Alleging that Israelis are baby-killers is not some throwaway line. It’s incitement.
This incitement goes hand-in-hand with the repeated blood libel coming from U.N. sources. The ancient and vile accusation that Jews use the blood of the innocent for religious rituals has been only slightly modified in U.N. circles, where Jews are portrayed as simply out for blood, period.
Following his effusive praise for Hamas’ financial-backer, Qatar, Ban Ki-moon said on July 20, “Gaza is an open wound. We must stop the bleeding now.” On July 25, from Cairo, he said: “The people of Gaza have bled enough…” At an Aug. 6 special session of the General Assembly, speakers from more than two dozen countries railed about “the shedding of innocent Palestinian blood.”
Claiming that Israelis are bloodthirsty is not idle chatter. It’s anti-Semitism.
The Hamas Charter makes plain that its intent is to kill Jews and “obliterate” Israel. As recently as July 10, Hamas made the Rwanda comparison itself, playing a song about Zionists on Al-Aqsa TV that encouraged viewers to “exterminate the cockroaches’ nest.”
As with most attempted genocides, the process of demonizing the Jewish state and concomitantly tying its hands behind its back whenever it tries to defend itself did not happen overnight. U.N. High Commissioner Pillay has spent her entire six-year tenure promoting the racist “anti-racism” Durban Declaration and the idea that Israelis are racists.

○ ○ ○ ○ ○

**Problems:**
a - In the passage on U.N. rhetoric about Israel, on what date did Ban Ki-moon say "Gaza is an open wound"?
b - Carry on the passage about U.N. rhetoric toward Israel from where it ends, keeping its voice and argument.

○ ○ ○ ○ ○

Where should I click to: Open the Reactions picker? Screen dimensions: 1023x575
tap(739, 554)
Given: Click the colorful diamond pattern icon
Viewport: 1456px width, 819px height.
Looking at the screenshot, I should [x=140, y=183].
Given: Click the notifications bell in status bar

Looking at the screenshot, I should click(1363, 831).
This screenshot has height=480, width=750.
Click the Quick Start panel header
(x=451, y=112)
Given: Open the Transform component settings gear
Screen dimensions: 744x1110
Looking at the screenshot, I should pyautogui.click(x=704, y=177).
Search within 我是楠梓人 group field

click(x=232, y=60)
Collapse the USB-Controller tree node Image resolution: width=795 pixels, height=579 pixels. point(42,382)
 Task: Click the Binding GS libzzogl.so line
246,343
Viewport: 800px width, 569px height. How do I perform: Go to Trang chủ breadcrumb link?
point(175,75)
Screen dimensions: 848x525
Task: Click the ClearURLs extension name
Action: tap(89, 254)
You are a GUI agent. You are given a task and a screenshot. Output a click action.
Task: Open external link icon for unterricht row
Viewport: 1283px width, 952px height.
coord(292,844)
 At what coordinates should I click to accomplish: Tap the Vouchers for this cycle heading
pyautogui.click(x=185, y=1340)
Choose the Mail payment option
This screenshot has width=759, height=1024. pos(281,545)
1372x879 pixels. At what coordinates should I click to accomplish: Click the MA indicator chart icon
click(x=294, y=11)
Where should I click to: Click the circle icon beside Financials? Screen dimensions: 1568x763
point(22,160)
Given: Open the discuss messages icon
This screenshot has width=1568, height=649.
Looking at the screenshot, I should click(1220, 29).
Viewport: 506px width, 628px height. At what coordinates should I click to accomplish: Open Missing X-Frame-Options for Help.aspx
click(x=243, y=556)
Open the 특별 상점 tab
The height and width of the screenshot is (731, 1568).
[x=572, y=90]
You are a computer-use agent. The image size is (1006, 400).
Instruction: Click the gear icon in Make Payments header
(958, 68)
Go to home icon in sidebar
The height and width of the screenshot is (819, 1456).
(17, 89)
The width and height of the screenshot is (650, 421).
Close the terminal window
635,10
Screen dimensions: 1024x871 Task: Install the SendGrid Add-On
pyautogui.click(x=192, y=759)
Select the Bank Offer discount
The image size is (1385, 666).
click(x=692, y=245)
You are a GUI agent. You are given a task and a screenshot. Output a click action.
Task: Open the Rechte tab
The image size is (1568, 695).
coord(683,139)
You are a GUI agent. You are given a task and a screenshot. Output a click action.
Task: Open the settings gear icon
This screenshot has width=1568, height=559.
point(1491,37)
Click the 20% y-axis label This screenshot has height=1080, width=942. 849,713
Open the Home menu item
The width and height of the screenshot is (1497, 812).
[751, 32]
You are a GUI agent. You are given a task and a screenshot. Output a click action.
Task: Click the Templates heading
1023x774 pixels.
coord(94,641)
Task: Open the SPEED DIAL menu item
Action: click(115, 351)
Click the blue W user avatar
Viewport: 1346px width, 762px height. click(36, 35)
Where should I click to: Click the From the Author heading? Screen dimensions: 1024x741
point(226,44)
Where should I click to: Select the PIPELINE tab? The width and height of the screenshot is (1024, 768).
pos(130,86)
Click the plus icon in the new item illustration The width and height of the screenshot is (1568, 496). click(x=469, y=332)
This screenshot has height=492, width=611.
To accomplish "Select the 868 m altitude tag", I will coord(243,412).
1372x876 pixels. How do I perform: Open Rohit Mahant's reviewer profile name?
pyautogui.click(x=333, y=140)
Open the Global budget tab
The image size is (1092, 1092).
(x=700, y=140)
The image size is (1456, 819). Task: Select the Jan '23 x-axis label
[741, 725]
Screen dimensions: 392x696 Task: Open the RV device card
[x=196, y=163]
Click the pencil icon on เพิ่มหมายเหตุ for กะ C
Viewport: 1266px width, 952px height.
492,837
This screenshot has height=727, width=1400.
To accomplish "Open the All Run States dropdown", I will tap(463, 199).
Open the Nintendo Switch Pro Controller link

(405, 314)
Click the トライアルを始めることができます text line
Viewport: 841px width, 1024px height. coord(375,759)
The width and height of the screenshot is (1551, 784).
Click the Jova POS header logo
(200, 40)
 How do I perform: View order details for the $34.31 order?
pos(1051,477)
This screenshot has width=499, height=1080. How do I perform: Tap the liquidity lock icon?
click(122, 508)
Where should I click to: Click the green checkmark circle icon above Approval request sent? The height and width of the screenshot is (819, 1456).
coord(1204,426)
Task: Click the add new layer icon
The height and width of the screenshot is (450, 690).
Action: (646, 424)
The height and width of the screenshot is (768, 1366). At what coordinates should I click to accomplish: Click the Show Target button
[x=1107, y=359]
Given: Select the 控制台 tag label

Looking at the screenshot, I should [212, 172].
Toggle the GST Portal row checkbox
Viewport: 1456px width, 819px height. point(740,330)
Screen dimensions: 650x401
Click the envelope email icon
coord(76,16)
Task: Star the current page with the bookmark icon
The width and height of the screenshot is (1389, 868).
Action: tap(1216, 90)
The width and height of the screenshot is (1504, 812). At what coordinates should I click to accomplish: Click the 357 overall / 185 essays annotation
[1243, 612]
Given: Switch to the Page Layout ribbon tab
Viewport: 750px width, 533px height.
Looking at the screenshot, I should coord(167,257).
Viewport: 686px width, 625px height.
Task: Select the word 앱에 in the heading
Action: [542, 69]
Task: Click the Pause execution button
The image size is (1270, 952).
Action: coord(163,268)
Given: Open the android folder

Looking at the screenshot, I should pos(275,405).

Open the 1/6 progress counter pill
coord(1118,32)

○ ○ ○ ○ ○

**Answers by task:**
a - July 20.

b -
These days, the criminal hatemongering from U.N. quarters is dressed up as law. The allegation now repeated nonstop is that Israeli actions in Gaza have been “disproportionate.”
Actually, international humanitarian law requires that on a case-by-case basis the “expected incidental loss of civilian life” must be proportionate to “the military advantage anticipated.” The U.N. has already concluded – without having any knowledge of the necessary specifics – that Israel’s actions have been disproportionate by comparing the numbers of civilian casualties among Israelis and Palestinians.
On July 31, U.N. Deputy Secretary-General Jan Eliasson said: “By looking at the number of civilian casualties, it should be apparent that Israel’s return of force was disproportionate.” On July 21, Ban Ki-moon also tied “proportionality” directly to the fact that “most of the death toll has been among the Palestinian people.”
The logical consequence of this fallacious reasoning is that in order for Israel’s response to Hamas to be proportionate, it should let Hamas rockets fall on Israeli civilians. According to the U.N., the law requires more dead Israelis.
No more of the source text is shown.